In 2001, the PTO began publishing patent applications that had been filed eighteen months prior. Prior to that change, essentially all U.S. applications had been kept secret throughout prosecution.
Under the new rule an application will publish after eighteen months unless the applicant explicitly requests nonpublication and promises that it does not intend to file any corresponding foreign applications.
To take a look at how applicants are responding to to the change, I pulled up a random sample* of 1% of all published applications (12,000+ sample size) then created a histograph based on serial number. The graph below shows the results.
The applications around the beginning of Series 10 (10/000,000) were filed around the end of 2001 while those at the end of Series 10 were filed in the later half of 2004. It appears that the major dip at 10/600,000 is a data anomaly, although I have not yet figured out why it is there. This graph cannot be seen as a real timeline because some serial number blocks are reserved for certain application types.
There are several reasons for publishing your application:
- Law: If you plan to file file a foreign application (or already have filed) then you must allow the application to publish.

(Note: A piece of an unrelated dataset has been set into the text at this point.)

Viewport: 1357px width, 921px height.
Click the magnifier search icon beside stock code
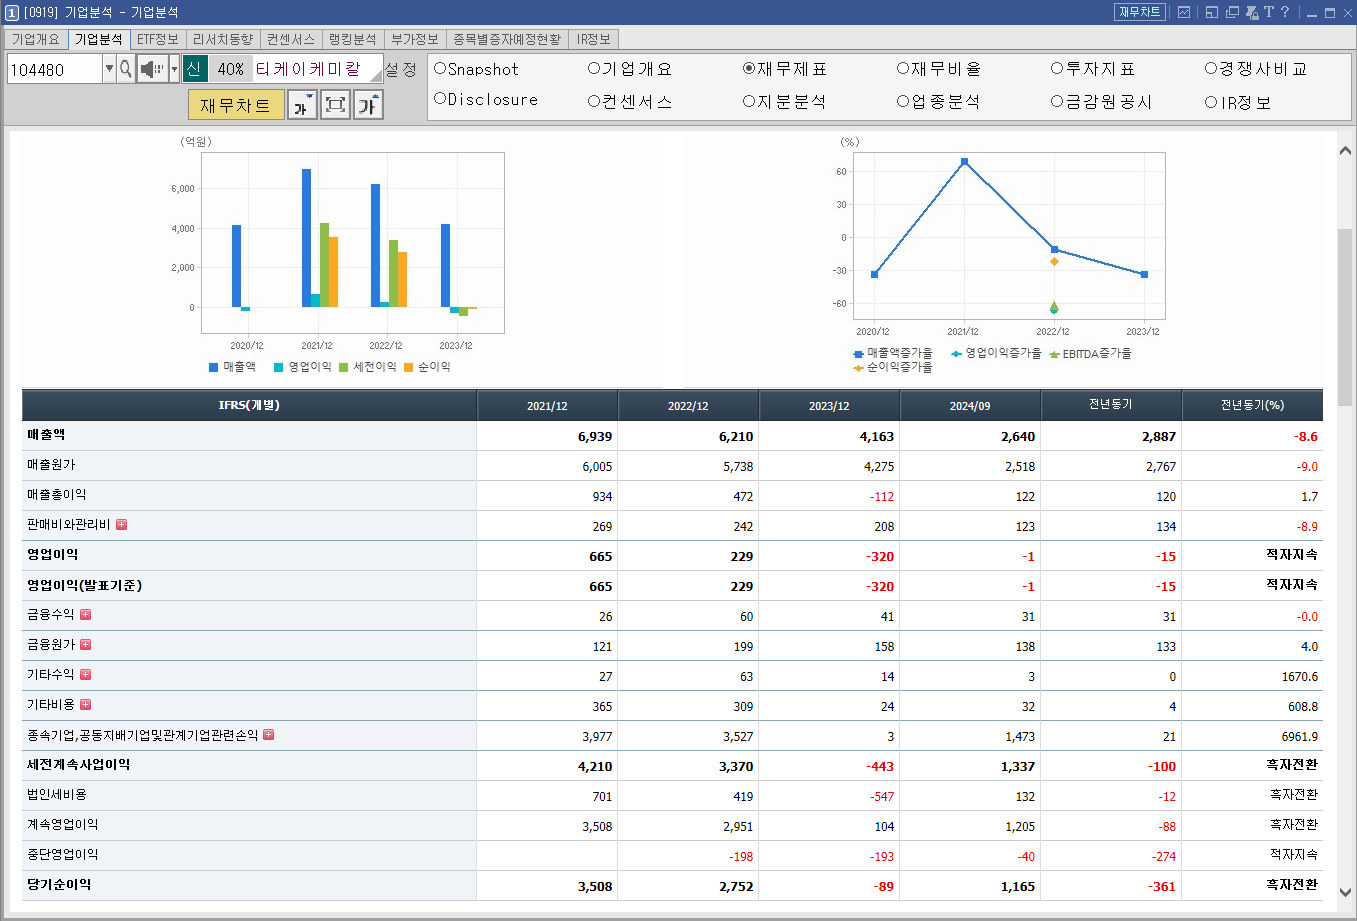tap(125, 70)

- Transaction Costs: Publication avoids the problem of later having to think about whether you are going to file foreign.
- Signaling: Publication can provide some signaling — i.e., to let everyone know how strong your technology is so that they don’t step on your toes. This is also a credible showing to investors.
- Rights: Publication can provide provisional rights if the claims that issue are “substantially identical” to those that are published and if actual notice is given to the infringer.
- Blocking: Publication creates world-wide prior art.
- *The data was actually collected in six random samples — Applications published in 2001, 2002, . . . , 2006.